Copy these records line for line, without changing anything.
★ ★ ★
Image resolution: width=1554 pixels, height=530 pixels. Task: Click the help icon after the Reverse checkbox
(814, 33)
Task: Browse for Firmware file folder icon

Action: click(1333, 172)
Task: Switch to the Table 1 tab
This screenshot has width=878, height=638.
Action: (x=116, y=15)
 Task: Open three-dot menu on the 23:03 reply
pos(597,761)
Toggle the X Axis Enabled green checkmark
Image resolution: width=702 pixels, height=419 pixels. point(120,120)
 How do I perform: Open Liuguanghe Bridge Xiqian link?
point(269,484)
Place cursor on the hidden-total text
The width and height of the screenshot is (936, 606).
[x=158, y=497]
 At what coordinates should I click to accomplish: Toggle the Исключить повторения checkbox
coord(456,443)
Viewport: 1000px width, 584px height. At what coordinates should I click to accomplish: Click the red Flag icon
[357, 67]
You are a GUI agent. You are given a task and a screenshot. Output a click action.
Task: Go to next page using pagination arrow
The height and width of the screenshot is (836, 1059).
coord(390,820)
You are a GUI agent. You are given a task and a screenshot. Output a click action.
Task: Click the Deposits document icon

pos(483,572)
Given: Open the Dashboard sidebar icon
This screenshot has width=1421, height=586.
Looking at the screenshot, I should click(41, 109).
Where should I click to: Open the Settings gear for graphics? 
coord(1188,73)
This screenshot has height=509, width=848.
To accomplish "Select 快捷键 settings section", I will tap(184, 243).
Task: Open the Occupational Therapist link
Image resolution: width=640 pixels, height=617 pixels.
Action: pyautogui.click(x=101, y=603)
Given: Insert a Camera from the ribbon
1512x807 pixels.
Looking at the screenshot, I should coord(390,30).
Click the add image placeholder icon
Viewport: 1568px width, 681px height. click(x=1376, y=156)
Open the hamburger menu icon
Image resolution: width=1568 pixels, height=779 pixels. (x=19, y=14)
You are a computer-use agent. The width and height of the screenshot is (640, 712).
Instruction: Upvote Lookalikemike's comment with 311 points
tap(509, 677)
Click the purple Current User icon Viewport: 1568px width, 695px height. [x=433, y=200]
★ ★ ★
SOLVED PROBLEM =>
Image resolution: width=1554 pixels, height=530 pixels. Task: Click the help icon after the Reverse checkbox
(814, 33)
Task: Browse for Firmware file folder icon

Action: click(1333, 172)
Task: Switch to the Table 1 tab
This screenshot has width=878, height=638.
Action: (x=116, y=15)
 Task: Open three-dot menu on the 23:03 reply
pos(597,761)
Toggle the X Axis Enabled green checkmark
Image resolution: width=702 pixels, height=419 pixels. point(120,120)
 How do I perform: Open Liuguanghe Bridge Xiqian link?
point(269,484)
Place cursor on the hidden-total text
The width and height of the screenshot is (936, 606).
[x=158, y=497]
 At what coordinates should I click to accomplish: Toggle the Исключить повторения checkbox
coord(456,443)
Viewport: 1000px width, 584px height. At what coordinates should I click to accomplish: Click the red Flag icon
[357, 67]
You are a GUI agent. You are given a task and a screenshot. Output a click action.
Task: Go to next page using pagination arrow
The height and width of the screenshot is (836, 1059).
coord(390,820)
You are a GUI agent. You are given a task and a screenshot. Output a click action.
Task: Click the Deposits document icon

pos(483,572)
Given: Open the Dashboard sidebar icon
This screenshot has width=1421, height=586.
Looking at the screenshot, I should click(41, 109).
Where should I click to: Open the Settings gear for graphics? 
coord(1188,73)
This screenshot has height=509, width=848.
To accomplish "Select 快捷键 settings section", I will tap(184, 243).
Task: Open the Occupational Therapist link
Image resolution: width=640 pixels, height=617 pixels.
Action: pyautogui.click(x=101, y=603)
Given: Insert a Camera from the ribbon
1512x807 pixels.
Looking at the screenshot, I should coord(390,30).
Click the add image placeholder icon
Viewport: 1568px width, 681px height. click(x=1376, y=156)
Open the hamburger menu icon
Image resolution: width=1568 pixels, height=779 pixels. (x=19, y=14)
You are a computer-use agent. The width and height of the screenshot is (640, 712).
Instruction: Upvote Lookalikemike's comment with 311 points
tap(509, 677)
Click the purple Current User icon Viewport: 1568px width, 695px height. [x=433, y=200]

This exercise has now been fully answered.